Newest Advance in the Evolution of Minimally Invasive Heart Surgery
A team of cardiothoracic surgeons, interventional cardiologists and anesthesiologists at the Cooper Heart Institute recently achieved a medical milestone by performing transcatheter aortic valve replacement, or TAVR, under conscious sedation for the first time. Since then, the team has successfully performed several additional cases using this method.
Cooper is one of a few select heart centers in the region to perform TAVR under conscious sedation, rather than general anesthesia — for those patients who qualify. TAVR, a nonsurgical alternative to open-heart surgery, is an advanced method for the treatment of severe aortic stenosis Cooper was one of the first hospitals in the Delaware Valley to offer the TAVR procedure and recently performed its 200th case.
The TAVR procedure involves feeding an artificial valve by catheter through an artery in the groin or the chest to the heart. Once placed in the correct position, the artificial valve is opened and begins to function.
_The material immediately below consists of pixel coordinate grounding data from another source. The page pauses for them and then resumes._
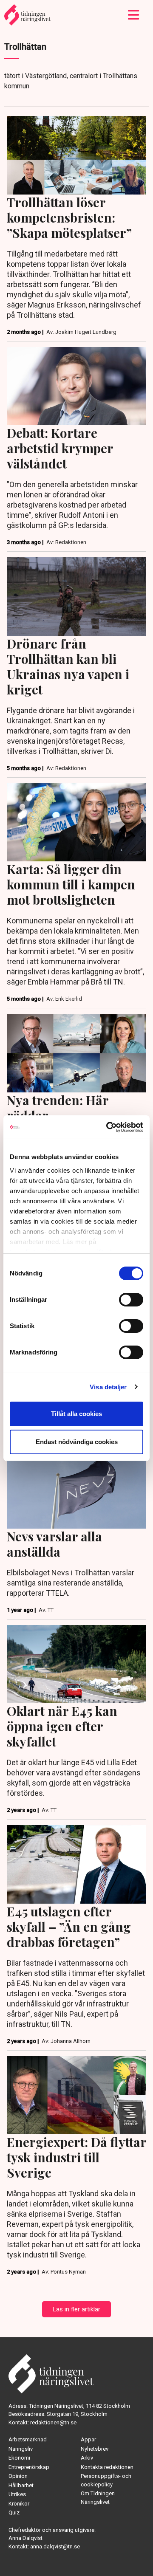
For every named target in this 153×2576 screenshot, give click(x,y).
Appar (88, 2439)
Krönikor (18, 2503)
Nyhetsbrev (94, 2449)
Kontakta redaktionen (107, 2467)
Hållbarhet (21, 2485)
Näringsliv (20, 2449)
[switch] (131, 1299)
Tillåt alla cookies (76, 1413)
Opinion (18, 2476)
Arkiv (87, 2458)
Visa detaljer (108, 1387)
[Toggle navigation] (133, 14)
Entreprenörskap (28, 2467)
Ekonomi (19, 2458)
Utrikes (17, 2494)
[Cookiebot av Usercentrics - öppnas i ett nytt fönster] (108, 1127)
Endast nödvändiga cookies (77, 1441)
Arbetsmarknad (27, 2439)
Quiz (14, 2512)
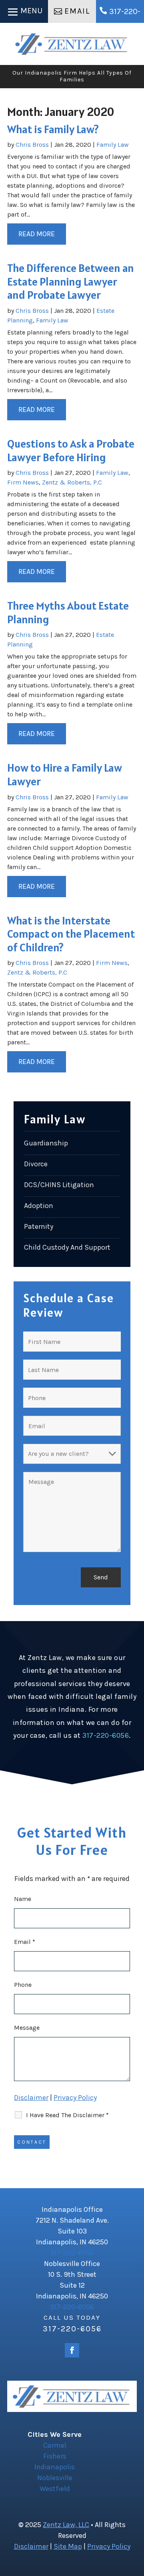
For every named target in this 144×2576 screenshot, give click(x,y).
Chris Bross (32, 144)
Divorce (36, 1163)
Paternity (38, 1226)
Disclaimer (31, 2097)
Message (27, 2027)
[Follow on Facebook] (72, 2350)
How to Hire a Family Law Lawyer (64, 774)
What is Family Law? (53, 129)
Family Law (112, 144)
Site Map (68, 2546)
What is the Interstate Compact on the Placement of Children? (71, 934)
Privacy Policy (75, 2097)
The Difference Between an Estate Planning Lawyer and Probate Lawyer (70, 281)
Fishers (54, 2456)
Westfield (55, 2488)
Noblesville (54, 2477)
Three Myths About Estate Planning (68, 612)
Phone (23, 1984)
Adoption (38, 1205)
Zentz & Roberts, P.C (72, 482)
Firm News (23, 482)
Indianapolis (54, 2467)
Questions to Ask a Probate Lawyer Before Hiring (70, 450)
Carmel (54, 2445)
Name (22, 1899)
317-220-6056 (105, 1735)
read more (36, 233)
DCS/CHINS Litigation (59, 1184)
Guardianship (46, 1143)
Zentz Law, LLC (66, 2524)
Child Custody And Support (67, 1247)
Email (77, 11)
“This is a game changer,” according to Janah Aji, MD, FACC, Director of the Cooper Cardiac Catheterization Lab, who performed the first conscious-sedation TAVR procedure. “Patients with aortic stenosis are generally elderly and have other health conditions that make them too weak to undergo open-heart surgery. Even general anesthesia may be a significant incremental risk in some patients, thus the potential option of sedation is welcome.” Under conscious sedation, the patient is awake and able to communicate with the physicians during the procedure. The lighter anesthesia can mean less recovery time and a shorter hospital stay.
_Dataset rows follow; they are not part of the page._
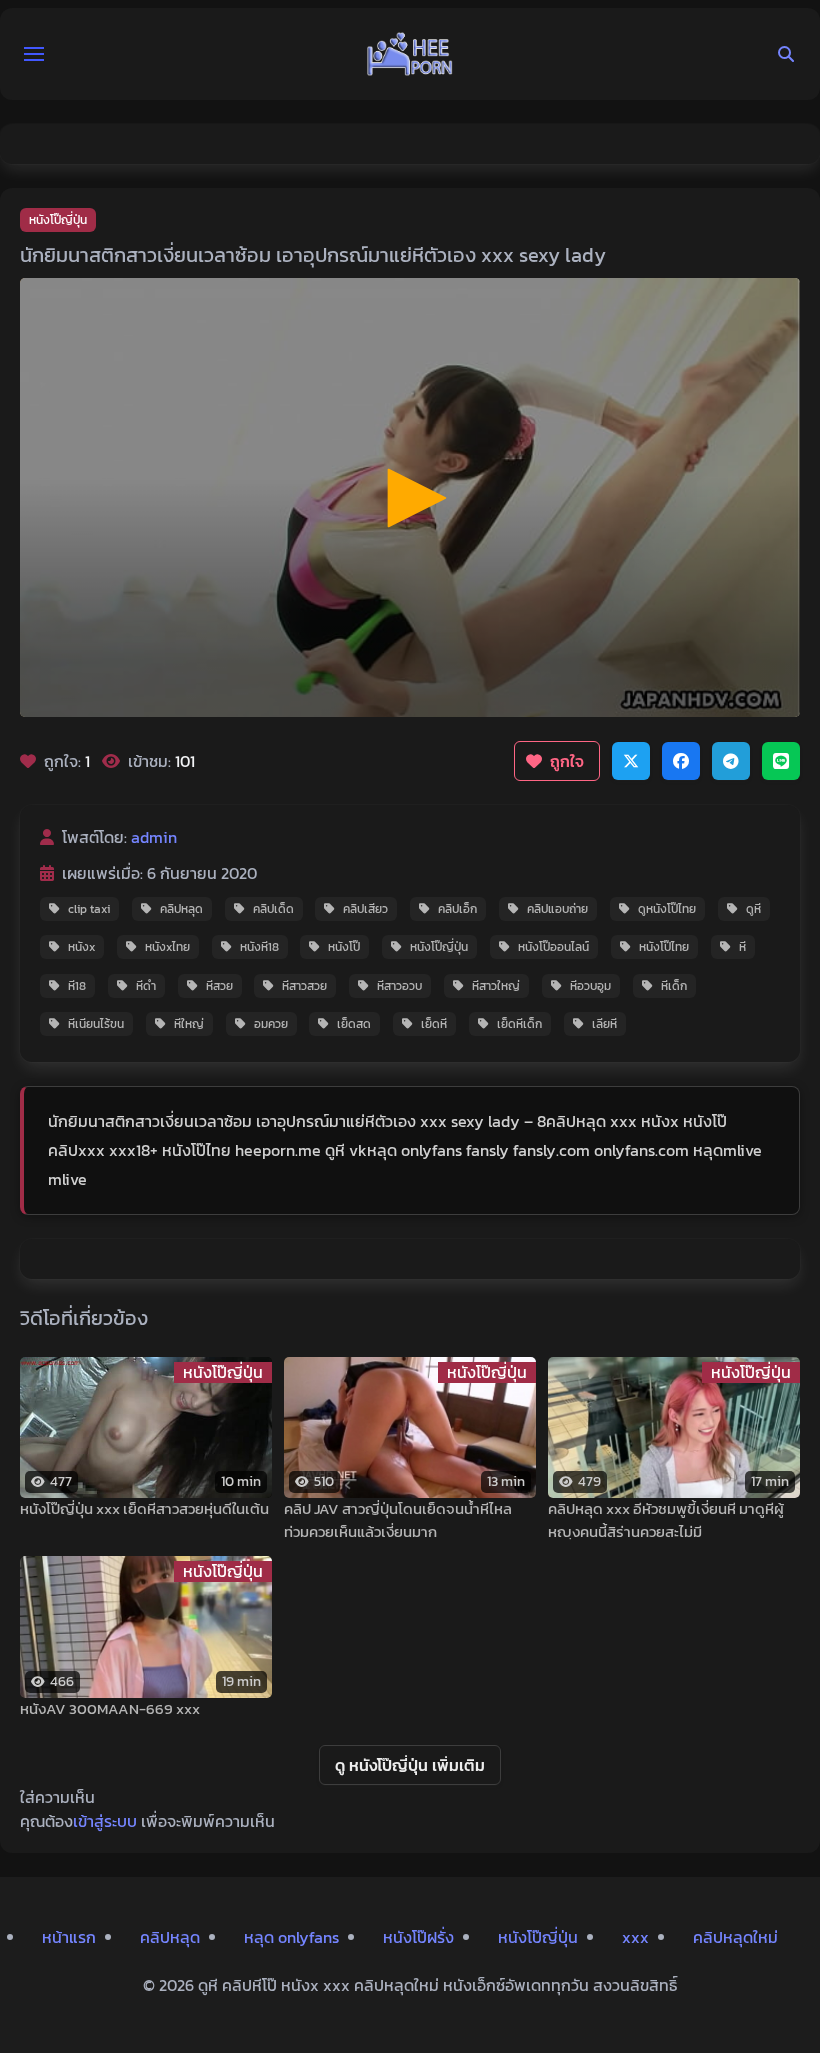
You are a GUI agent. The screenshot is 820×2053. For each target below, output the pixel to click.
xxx (635, 1937)
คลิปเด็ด (273, 909)
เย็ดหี (434, 1024)
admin (154, 837)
“We are very excited about this newest milestone,” said Perry J. Weinstock, MD, FACC, Director of the Cooper Heart Institute. “Cooper Heart Institute is a regional leader, continually offering new procedures and advances to our comprehensive adult cardiovascular program that includes a wide-range of non-invasive, invasive, and surgical diagnostic and therapeutic options for patients in South Jersey.”
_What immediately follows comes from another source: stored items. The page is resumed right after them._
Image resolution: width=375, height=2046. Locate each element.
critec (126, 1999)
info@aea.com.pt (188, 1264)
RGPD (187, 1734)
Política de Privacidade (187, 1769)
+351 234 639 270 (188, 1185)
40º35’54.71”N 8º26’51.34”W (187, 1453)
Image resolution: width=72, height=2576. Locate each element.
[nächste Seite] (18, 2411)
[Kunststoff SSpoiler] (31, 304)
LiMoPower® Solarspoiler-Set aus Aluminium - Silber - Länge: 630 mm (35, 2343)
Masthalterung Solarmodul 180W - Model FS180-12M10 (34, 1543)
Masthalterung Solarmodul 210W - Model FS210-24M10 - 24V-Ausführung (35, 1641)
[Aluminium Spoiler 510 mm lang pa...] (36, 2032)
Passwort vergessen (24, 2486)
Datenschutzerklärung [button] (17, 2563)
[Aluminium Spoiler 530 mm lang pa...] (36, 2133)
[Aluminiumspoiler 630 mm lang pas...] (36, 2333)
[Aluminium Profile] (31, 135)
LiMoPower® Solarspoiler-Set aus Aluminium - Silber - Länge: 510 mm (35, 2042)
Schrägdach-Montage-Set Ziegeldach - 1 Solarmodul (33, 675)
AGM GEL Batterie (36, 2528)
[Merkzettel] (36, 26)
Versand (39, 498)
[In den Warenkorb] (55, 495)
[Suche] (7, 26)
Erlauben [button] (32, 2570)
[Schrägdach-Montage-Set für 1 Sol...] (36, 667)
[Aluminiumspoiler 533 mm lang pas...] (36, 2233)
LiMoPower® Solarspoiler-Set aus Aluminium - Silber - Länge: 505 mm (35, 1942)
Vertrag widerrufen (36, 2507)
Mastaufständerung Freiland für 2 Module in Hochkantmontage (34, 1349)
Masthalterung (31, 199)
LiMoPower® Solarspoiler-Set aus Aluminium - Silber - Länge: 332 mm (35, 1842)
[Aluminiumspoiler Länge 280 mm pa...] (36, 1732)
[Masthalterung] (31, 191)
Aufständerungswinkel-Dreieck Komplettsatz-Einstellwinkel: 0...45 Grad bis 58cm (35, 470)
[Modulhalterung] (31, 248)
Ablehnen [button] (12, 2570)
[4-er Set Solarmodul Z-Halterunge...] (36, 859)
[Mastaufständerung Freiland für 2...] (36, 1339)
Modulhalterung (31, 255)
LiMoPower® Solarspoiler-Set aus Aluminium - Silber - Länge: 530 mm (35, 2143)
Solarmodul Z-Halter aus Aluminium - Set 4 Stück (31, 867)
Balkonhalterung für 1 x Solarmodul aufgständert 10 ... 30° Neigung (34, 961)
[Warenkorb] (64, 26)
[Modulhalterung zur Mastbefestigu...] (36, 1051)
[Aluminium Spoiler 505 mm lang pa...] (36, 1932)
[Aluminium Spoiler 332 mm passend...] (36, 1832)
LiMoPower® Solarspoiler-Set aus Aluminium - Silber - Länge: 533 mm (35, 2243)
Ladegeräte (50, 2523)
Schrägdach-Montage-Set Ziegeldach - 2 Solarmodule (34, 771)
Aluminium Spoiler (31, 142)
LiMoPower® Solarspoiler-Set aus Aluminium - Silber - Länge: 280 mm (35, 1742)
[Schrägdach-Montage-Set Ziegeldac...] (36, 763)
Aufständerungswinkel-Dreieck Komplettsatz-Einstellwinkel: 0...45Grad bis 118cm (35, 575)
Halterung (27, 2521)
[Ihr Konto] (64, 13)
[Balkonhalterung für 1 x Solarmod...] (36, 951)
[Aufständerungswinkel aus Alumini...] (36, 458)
An age-related disease that affects approximately 300,000 Americans, aortic stenosis causes chest pain or tightness, fatigue, dizziness, shortness of breath and heart palpitations. The result of calcium deposits in the heart valve that cause it to narrow and stiffen, aortic stenosis makes it hard for the heart to pump blood to the rest of the body. Patients with aortic stenosis and symptoms who do not undergo aortic valve replacement face up to a 50 percent mortality rate at three years from symptom onset. Thus, aortic valve replacement is truly a life-saving procedure.